The press’ attention was certainly warranted since there is a pressing need to modernize financial regulatory agencies so that they better reflect the realities of today’s financial markets. The existing system is mainly a relic of the 1930’s and divides agency responsibilities by product distinctions that vanished long ago. It contains too many confusing regulations and too many confused regulators. Realigning and combining regulatory agencies along with eliminating scores of obsolete and burdensome regulations is long overdue.
The press’ attention was further warranted by a congressional debate that unfortunately has focused on creating still more regulatory agencies and piling new restrictions on top of existing ones under the seeming theory that shear quantity is a good substitute for quality. However, this was not really the subject upon which Bernanke spoke.
What Bernanke Actually Said
The Fed Chairman did not deliver a routine policy speech before the AEA, but a scholarly paper responding to charges by certain academics that the Federal Reserve’s monetary policy decisions were a major cause of the recession. Thus, while certain sentences can be quoted as though they deal with legislation before congress, they should actually be read as part of a paper on monetary policy and whether the Fed’s decisions in that area caused the housing bubble.

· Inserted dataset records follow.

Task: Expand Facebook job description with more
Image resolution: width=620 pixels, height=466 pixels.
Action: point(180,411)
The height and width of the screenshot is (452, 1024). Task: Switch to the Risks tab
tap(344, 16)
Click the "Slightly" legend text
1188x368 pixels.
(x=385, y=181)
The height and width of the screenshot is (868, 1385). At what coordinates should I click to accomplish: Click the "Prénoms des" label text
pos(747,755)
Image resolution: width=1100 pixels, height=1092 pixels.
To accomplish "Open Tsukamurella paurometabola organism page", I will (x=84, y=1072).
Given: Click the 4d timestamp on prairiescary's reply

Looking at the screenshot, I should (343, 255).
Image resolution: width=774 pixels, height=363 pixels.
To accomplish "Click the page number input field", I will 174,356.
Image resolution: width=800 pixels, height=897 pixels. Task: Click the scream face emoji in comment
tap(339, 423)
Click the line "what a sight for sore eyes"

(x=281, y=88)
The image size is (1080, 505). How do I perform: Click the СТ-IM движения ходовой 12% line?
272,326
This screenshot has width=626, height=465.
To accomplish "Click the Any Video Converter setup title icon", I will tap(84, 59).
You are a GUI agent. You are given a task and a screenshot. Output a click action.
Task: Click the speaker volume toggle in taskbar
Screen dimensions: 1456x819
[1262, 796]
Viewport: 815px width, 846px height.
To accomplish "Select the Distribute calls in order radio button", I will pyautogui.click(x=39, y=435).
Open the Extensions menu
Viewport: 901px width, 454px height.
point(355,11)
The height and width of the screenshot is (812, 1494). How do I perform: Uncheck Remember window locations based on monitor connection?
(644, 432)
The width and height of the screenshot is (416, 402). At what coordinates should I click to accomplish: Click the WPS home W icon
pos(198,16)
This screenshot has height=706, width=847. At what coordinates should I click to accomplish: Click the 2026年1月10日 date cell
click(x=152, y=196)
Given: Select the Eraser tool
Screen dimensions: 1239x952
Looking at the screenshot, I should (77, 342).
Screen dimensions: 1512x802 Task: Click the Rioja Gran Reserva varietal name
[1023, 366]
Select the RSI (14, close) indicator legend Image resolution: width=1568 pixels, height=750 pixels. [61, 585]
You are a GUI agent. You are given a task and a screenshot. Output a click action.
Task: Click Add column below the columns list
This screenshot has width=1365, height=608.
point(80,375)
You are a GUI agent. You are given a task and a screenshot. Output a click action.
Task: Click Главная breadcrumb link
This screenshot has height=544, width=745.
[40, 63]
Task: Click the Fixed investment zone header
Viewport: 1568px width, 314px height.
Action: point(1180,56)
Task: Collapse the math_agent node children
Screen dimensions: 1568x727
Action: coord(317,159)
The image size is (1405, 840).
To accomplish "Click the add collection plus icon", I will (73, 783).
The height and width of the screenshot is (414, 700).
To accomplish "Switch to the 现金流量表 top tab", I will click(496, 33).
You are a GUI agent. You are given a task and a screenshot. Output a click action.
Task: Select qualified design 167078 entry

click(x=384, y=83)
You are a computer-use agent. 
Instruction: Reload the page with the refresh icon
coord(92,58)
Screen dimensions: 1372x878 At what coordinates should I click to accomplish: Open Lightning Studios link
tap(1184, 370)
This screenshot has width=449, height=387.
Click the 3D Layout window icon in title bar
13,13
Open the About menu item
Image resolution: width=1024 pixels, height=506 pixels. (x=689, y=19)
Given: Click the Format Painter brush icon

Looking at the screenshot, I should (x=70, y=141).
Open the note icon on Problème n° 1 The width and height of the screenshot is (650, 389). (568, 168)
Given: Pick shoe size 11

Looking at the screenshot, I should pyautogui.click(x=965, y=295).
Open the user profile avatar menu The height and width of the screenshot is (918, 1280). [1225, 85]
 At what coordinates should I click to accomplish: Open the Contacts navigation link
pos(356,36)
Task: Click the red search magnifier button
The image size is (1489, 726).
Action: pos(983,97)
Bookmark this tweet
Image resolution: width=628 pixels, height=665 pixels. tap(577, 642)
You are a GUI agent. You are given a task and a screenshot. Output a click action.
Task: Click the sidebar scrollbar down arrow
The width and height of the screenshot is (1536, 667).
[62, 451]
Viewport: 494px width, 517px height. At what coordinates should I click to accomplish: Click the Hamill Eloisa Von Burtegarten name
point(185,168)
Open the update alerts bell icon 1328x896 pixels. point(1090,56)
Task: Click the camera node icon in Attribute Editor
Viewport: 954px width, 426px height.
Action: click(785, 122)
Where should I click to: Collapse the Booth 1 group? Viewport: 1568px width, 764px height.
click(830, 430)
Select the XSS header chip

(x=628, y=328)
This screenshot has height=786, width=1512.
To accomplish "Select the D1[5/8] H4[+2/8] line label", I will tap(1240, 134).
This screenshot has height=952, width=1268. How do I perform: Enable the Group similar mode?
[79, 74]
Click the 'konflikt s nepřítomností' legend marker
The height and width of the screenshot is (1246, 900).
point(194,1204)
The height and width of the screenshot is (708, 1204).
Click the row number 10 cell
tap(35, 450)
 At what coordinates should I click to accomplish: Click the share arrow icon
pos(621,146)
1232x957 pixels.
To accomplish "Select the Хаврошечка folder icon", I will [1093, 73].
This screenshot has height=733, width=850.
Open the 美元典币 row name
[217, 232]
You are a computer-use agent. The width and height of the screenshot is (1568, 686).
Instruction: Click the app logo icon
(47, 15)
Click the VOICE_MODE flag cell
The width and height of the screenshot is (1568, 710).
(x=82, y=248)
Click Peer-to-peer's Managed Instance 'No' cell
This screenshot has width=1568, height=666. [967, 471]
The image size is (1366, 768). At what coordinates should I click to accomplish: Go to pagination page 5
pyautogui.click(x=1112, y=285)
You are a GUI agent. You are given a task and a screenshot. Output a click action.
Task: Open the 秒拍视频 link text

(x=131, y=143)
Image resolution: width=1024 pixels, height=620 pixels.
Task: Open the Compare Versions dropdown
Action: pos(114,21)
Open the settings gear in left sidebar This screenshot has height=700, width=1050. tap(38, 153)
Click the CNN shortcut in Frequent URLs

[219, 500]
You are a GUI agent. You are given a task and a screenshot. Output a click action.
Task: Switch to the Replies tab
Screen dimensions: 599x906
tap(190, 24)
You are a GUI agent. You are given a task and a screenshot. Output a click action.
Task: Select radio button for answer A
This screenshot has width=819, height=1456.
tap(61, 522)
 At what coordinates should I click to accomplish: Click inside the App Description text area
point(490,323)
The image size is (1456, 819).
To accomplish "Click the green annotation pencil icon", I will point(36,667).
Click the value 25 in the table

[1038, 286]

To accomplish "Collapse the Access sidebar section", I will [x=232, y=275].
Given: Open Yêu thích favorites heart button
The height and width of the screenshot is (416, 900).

The full paragraph where the quoted sentence appears makes this clear:
What policy implications should we draw? I noted earlier that the most important source of lower initial monthly payments, which allowed more people to enter the housing market and bid for properties, was not the general level of short-term interest rates, but the increasing use of more exotic types of mortgages and the associated decline of underwriting standards. That conclusion suggests that the best response to the housing bubble would have been regulatory, not monetary. Stronger regulation and supervision aimed at problems with underwriting practices and lenders’ risk management would have been a more effective and surgical approach to constraining the housing bubble than a general increase in interest rates. Moreover, regulators, supervisors, and the private sector could have more effectively addressed building risk concentrations and inadequate risk-management practices without necessarily having had to make a judgment about the sustainability of house price increases. [Emphasis added.]
In short, this is a discussion about whether monetary policy changes would have prevented the housing bubble, and not about what congress should do about it going forward.
Similarly, when Bernanke said that: “The lesson I take from this experience is not that financial regulation and supervision are ineffective for controlling emerging risks, but that their execution must be better and smarter,” he is not necessarily calling for MORE regulation as more effective regulation, a position that conservatives can happily endorse. In fact, just about everyone agrees that current regulatory policies must be improved.
Finally, when the Fed Chairman said that “[a]ll efforts should be made to strengthen our regulatory system to prevent a recurrence of the crisis, and to cushion the effects if another crisis occurs,” he says so in the context of noting that otherwise, the Fed will be forced instead to try to use monetary policy to deal with the next bubble.
In past statements to Congress, Bernanke has endorsed certain elements of the financial regulatory bill, legislation with serious flaws, but his recent lecture to the AEA was not one of those occasions. It was a scholarly talk designed for a technical audience that just happened to fall on a slow news day.